# Thread: Combinatorics and Permuation Question

1. ## Combinatorics and Permuation Question

I was looking at some problems in a book asking:

1. How many ways are there to divide a 331 page book into 8 chapters assuming each chapter is an integer number of pages?

2. Prove that for all n greater than 2, C(n,3) = C(2,2) + C(3,2) + ... + C(n-1,2).
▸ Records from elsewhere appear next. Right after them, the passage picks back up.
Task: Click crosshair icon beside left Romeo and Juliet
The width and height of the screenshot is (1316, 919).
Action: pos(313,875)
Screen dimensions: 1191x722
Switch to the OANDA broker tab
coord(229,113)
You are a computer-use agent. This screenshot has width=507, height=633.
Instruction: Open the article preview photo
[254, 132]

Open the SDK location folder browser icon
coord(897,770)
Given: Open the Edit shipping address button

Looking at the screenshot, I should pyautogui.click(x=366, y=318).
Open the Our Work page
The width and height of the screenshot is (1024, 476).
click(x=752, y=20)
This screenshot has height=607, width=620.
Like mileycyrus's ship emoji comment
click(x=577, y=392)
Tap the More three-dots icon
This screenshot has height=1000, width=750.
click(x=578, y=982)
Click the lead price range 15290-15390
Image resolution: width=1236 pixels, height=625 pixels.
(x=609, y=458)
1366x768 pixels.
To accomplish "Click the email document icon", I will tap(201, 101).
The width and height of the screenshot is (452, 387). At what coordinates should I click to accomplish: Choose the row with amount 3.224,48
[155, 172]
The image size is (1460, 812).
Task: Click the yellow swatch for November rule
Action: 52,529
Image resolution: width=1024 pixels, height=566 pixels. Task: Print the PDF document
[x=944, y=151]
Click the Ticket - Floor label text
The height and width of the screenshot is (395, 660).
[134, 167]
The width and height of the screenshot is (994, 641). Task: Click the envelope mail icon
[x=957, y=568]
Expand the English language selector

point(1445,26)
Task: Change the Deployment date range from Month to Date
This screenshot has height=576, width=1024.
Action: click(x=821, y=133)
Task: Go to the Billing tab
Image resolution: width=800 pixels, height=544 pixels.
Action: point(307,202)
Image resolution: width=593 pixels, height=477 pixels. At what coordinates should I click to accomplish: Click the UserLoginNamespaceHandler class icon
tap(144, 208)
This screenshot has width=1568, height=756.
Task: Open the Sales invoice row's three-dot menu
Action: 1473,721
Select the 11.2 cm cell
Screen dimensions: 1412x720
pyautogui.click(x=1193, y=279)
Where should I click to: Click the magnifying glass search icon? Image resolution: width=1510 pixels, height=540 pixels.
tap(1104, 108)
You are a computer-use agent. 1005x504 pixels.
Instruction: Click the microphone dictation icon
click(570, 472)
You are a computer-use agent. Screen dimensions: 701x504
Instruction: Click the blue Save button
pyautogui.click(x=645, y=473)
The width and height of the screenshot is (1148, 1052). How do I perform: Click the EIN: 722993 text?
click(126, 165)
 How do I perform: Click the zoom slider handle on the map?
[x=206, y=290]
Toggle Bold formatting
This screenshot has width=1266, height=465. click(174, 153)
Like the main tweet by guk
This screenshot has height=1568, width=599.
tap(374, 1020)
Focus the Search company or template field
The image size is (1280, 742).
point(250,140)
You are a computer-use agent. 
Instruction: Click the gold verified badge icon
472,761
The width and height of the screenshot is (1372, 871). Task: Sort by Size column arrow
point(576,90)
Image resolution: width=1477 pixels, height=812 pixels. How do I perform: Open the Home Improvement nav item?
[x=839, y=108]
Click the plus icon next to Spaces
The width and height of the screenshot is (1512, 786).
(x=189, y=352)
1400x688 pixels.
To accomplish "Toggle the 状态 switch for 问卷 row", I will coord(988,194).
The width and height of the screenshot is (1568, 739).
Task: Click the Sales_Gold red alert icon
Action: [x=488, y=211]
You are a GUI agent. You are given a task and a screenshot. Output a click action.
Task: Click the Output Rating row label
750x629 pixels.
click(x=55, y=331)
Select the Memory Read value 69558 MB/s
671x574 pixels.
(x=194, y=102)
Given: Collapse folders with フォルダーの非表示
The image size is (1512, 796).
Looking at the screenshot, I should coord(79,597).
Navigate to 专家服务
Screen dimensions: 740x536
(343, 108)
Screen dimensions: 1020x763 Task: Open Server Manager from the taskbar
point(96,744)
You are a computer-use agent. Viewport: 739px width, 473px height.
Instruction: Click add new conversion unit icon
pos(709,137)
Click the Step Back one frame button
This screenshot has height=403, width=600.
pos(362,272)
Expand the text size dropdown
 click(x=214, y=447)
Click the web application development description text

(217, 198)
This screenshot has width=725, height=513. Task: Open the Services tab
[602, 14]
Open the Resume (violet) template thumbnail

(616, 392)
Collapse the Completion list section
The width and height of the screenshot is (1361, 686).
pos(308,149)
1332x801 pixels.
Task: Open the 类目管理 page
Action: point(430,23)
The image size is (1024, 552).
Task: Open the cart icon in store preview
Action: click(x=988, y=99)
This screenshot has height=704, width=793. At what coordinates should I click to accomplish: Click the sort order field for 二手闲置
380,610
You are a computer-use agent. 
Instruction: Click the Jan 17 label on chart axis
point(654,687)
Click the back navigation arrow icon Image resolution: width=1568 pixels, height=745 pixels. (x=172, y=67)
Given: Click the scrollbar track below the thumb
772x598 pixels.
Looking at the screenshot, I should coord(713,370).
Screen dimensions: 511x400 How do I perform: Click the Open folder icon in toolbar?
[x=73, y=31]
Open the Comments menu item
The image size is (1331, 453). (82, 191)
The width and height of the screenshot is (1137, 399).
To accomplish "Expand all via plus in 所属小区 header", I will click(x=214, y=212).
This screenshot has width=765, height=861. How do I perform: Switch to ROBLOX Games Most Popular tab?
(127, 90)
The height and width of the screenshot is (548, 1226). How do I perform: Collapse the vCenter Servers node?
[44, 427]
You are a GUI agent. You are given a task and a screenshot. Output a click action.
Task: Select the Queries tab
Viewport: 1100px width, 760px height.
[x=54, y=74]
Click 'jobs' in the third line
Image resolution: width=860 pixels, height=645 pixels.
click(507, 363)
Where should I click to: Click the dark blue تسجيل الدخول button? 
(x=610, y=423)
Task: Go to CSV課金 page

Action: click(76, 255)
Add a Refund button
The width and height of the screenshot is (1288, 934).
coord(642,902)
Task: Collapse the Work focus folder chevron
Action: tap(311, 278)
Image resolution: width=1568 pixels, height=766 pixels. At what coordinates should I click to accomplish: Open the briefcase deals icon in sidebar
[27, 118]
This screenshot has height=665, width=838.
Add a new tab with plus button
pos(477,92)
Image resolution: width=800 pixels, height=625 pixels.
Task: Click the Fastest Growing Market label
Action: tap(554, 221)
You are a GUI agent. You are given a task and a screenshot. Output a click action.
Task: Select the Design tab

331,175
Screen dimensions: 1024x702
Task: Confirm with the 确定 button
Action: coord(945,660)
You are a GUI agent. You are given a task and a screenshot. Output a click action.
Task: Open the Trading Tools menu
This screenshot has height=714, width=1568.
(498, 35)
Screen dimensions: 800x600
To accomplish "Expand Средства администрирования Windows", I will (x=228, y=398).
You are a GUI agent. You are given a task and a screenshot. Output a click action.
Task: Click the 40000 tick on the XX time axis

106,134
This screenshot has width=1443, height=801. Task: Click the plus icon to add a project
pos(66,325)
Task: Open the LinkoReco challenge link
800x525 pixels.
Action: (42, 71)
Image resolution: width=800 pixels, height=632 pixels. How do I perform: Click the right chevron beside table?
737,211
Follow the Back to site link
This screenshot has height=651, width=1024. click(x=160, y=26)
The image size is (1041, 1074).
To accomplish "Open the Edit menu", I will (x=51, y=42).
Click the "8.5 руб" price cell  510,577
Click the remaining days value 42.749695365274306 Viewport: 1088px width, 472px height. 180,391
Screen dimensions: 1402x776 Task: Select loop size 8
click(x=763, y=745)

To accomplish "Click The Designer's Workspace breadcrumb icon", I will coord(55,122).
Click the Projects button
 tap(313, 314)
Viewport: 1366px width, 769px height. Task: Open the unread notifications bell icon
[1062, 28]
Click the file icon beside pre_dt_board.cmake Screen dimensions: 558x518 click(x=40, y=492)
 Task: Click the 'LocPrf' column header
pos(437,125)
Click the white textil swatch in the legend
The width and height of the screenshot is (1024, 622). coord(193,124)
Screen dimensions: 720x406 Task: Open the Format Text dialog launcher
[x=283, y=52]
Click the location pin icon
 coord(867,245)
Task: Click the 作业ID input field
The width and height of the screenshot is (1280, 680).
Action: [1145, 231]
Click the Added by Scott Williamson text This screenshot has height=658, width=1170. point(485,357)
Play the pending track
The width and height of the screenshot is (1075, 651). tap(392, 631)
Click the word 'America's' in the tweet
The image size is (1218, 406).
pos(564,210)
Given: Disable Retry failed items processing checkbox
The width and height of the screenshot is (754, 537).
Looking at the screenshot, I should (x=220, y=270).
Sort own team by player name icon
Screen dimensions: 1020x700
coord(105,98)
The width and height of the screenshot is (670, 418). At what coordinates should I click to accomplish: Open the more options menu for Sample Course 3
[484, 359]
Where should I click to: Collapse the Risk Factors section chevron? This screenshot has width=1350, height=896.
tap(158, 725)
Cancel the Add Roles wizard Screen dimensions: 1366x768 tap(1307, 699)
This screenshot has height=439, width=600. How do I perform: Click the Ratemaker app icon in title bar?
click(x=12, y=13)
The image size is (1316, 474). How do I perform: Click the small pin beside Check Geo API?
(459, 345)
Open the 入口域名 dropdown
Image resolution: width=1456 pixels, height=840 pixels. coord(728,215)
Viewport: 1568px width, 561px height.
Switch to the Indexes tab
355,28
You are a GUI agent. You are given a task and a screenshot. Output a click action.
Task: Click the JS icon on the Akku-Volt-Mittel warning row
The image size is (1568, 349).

I've looked at them for awhile but not really sure how to approach it. Any ideas?

Thanks

2. Originally Posted by Poplock
1. How many ways are there to divide a 331 page book into 8 chapters assuming each chapter is an integer number of pages?
You are asking to solve,
$\displaystyle x_1+x_2+...+x_8 = 331$ where $\displaystyle x_i \geq 1$.
The number of solutions is $\displaystyle {{330}\choose 7}$.
2. Prove that for all n greater than 2, C(n,3) = C(2,2) + C(3,2) + ... + C(n-1,2)
$\displaystyle {k\choose 2} = \frac{1}{2}k^2 - \frac{1}{2}k$

You want to show $\displaystyle \sum_{k=2}^{n-1} \frac{1}{2}k^2 - \frac{1}{2}k = {n\choose 3} = \frac{n(n-1)(n-2)}{6}$

Here use the identities, $\displaystyle \sum_{k=1}^n k = \frac{k(k+1)}{2}$ and $\displaystyle \sum_{k=1}^n k^2 = \frac{k(k+1)(2k+1)}{6}$.